Hi, I'm Erika.

I'm a Minneapolis-based writer. Click around to learn more about what I do.

Brighter Lights: A 20-Something's First Time Living Alone

Brighter Lights: A 20-Something's First Time Living Alone

I prefer the city lights to stars.

As a child, I spent some time in Children’s Hospital, surviving a number of surgeries, tests, and long nights. The only thing that truly calmed me down after a long day in the hospital was looking out the window at the city lights. I don’t remember it, but that’s what my parents tell me.

All I ever wanted was to live in a city and stare out at the lights every night.

And now, that’s finally reality.

The small towns I grew up in always felt suffocating. I wanted to move to a big city, but it felt out of reach. I realize Minneapolis isn’t considered a “big” city when compared to places like Chicago, LA, or New York. But Minneapolis is the perfect city for me.

It’s close to my parents and my sister and her family, which means I can visit whenever I want. It’s home to a number of advertising and marketing agencies, and it’s a great city for working women, which means I’ll (hopefully) never be hurting for a job. Minneapolis has a perfect balance of skyscrapers and nature. I can spend the morning shopping downtown and finish it lakeside, looking out at a setting sun.

What’s not to love?

I’ve moved a lot in my 22 years. I’m no stranger to filling boxes with belongings and unloading them into organized chaos days later. But, this is the first time in my life I’ve done the unloading all by myself. This is the first time I’ve lived alone, paid my own rent, and had sole responsibility of all my bills, groceries, etc. It’s incredibly exciting.

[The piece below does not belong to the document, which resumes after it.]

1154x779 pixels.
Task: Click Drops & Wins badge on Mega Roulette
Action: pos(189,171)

Throughout my life, I've always pictured myself as a twenty or thirty-something living in a small, well-decorated apartment, working a job I love in a city I love just as much; barely making it by, but loving every minute of the struggle.

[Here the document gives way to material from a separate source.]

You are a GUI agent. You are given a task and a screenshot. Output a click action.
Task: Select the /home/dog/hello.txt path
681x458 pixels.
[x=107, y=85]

The years flew by between playing out that fantasy with my childhood friends and actually living it. I can finally say I am living the life I’ve always wanted.

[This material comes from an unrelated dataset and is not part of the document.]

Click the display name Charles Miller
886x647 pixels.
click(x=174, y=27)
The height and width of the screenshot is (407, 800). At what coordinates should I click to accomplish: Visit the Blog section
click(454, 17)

In the first week of living alone, I learned:

Vacuum cleaners are really expensive, and there’s no good reason why.

I’m even more particular about decor and organization than I thought.

I have too many pairs of shoes that I don’t wear.

I like a little noise when I fall asleep.

I had such a hard time sleeping the first couple nights, until I realized it was because I am so used to hearing roommates walking around and making noise. Eventually I opened my windows and I slept much better listening to the sounds of traffic below.

I am excited to keep learning more about myself and more about what being an “adult” is all about. I think I’m doing a pretty good job so far, but I know the best is yet to come.